July 29, 2017

This week in TV Guide: August 1, 1970

CBS is changing its image - out with Red Skelton and Jackie Gleason and farewell to the "rut of blandness" that network president Robert Wood thinks has plagued the Eye for the last few seasons. He's touting a new series, Those Were the Days, a spinoff of a BBC series called Till Death Do Us Part, a show "that was so outrageously bigoted many Britons didn't know whether to chuckle or scream at it." The show tells the story of "a testy hard-hat type and his left-wing son and daughter-in-law," and while Wood acknowledges that the show "rubs nerve endings," he adds that CBS is prepared for whatever may come its way.

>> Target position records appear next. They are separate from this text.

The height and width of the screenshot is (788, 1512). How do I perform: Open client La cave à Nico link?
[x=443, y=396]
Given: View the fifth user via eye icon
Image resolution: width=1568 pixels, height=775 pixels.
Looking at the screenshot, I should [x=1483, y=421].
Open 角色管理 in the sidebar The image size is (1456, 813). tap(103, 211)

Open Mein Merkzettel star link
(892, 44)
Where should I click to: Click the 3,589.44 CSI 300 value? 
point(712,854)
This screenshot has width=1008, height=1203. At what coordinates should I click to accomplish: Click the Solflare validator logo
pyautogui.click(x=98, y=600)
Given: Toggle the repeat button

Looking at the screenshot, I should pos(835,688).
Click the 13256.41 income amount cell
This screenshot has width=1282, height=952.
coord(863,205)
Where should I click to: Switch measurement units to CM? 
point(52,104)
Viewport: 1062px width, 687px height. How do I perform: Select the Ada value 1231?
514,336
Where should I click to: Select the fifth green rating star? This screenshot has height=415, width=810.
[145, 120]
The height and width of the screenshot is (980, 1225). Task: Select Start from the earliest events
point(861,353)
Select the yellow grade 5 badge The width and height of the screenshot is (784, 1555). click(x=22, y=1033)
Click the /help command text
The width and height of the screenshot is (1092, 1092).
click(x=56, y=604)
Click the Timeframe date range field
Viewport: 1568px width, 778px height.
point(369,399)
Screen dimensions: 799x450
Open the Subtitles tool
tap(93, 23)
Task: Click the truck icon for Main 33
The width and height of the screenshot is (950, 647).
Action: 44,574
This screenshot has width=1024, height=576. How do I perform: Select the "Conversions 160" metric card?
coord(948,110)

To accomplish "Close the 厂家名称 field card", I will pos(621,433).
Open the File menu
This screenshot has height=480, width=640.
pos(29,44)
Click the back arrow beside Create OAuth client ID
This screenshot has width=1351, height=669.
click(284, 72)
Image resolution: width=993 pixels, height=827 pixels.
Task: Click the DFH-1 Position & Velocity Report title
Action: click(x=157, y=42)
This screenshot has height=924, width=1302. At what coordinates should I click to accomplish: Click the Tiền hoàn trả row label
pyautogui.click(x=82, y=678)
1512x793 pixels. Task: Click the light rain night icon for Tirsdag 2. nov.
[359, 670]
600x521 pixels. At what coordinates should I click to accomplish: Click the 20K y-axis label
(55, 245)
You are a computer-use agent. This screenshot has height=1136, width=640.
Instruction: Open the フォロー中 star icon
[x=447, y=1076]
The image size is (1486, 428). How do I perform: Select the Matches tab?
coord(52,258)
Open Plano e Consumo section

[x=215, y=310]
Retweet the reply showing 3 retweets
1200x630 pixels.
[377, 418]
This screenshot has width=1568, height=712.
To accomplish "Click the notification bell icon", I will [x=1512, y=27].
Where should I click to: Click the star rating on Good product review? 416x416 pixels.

Do they really know what awaits them, though? I wonder. You probably recognize the series they're talking about, even though the son and daughter-in-law were changed to a daughter and son-in-law, and the title changed to All in the Family. The show's every bit the controversy that the network had hoped fAllor and feared (including the unexpected by-product of many viewers cheering for the conservative father rather than the enlightened youngsters), and a bigger hit than anyone could have imagined. The show premieres, as predicted, in January 1971, and by the end of the season it's the number one show on television, a position it will continue to hold until it's displaced by Happy Days in the 1976-77 season. All in the Family changed the face of television, and I'm not sure it was for the better - a ruder, cruder, harsher type of comedy than we were used to. Yes, it's probably more realistic than Father Knows Best and Leave it to Beaver, and as the tumultuous '60s lead into the '70s, it's probably inevitable that this change would happen. But it's probably also no coincidence that the tone of the dominant sitcom of the '80s, The Cosby Show, is diametrically opposed to that of All in the Family. The pendulum continues to swing, this way and that.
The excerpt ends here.